Meantime, the class A directors, who enjoy most of the rights, consist of Mr Mittal, who combines the roles of chairman and chief executive, his son Aditya Mittal and daughter Vanisha Mittal Bhatia. The six non-executives are class C directors, with more limited rights to represent the company than the A directors. They are unquestionably poor relations, elected for one-year renewable terms, while the family directors are elected for four-year terms. In effect, they serve at Mr Mittal's pleasure. And while five of the six are described as independent, some have close outside business links with Mr Mittal.

On the key audit committee, for example, the chairman is Narayanan Vaghul - also chairman of ICICI Bank, India's second largest bank, of which Mr Mittal is a director. Alongside him sits Andrs Rozental, a distinguished Mexican former diplomat: he is president of the Mexican Council on Foreign Relations, whose website reveals Mittal Steel as a leading benefactor. The third member, Muni Krishna T. Reddy, is a director of Intercommercial Bank of Trinidad, of which Mr Mittal is a part-owner. So whatever the box-ticking position on independence, Mittal Steel is open to the accusation of cronyism in the boardroom.

Where conflicts of interest are concerned, the company's board rules offer detailed definitions, reporting requirements and processes. But in many circumstances falling outside legal and regulatory requirements the chairman has wide discretion to decide whether a potential conflict of interest is indeed a conflict and whether it should be published in the annual report. Where a potential conflict involves the chairman, the board is required to discuss the issue without him present. Here the questions about the independence of the non-executives could be a matter of concern, especially in relation to Mr Mittal's ability to run private businesses in competition with Mittal Steel.

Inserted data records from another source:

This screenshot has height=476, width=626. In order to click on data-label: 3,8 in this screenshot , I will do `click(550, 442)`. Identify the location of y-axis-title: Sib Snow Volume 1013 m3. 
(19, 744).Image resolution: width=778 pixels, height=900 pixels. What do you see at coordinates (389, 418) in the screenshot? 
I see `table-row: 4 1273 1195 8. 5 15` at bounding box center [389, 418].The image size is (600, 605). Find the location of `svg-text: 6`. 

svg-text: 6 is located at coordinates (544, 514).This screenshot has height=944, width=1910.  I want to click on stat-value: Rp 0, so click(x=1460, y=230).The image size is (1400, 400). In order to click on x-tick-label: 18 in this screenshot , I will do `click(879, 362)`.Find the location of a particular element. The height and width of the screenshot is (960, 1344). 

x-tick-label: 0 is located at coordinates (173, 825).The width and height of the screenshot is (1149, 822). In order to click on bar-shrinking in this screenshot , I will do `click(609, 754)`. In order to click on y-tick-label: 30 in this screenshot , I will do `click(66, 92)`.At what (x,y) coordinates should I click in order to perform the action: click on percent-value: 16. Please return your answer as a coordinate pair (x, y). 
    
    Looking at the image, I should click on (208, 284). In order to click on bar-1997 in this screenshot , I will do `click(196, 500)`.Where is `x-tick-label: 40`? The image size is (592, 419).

When Mr Mittal put together his public and private steel interests in the merger that created Mittal Steel in 2004 he entered into a non-competition agreement with Mittal Steel, whereby he could not run private steel interests in competition with the quoted company without the consent of the audit committee. According to the Form 20F SEC filing, this runs out on June 30 2007. Asked whether the agreement would be extended, a Mittal spokesperson merely stated that "non-competition is also part of article 3.4 of our management board rules which clearly stipulate the principle of noncompetition by a director of the company".

The article in question is much less detailed in defining what constitutes competition than the legal agreement entered into in 2004 and makes no reference to audit committee consent. Whether this amounts to a weakening of the constraint, though, is moot, given the business and financial connections of the directors on the audit committee with Mr Mittal. But the issue of noncompetition does matter, since Mr Mittal was criticised over potential conflicts at a time before their merger when his quoted interests were significantly underperforming his private interests.

Mittal Steel says it has no plans for further changes to corporate governance apart from those already announced, which include expanding the board to include a majority of independent directors.

If the new directors are genuinely independent and competent, that will be something. But for shareholders in Arcelor, currently preoccupied with their own board's shortcomings, the next question will be whether Mr Mittal's remarkable business record, and the strategy he outlines in the forthcoming bid documents, outweigh the risks in a questionable governance structure.

Question:

1.Assess the post-merger board structure and discuss the pros and cons before reading the Financial Times article.

2.Since the Mittal family retain 43.5% of the voting equity can an institutional investor make a significant contribution to the governance of the company?

3.Discuss the positive and negative impacts on the effectiveness of the (pre-merger) Mittal Steel board after reading the article and compare its effectiveness with the post-merger board.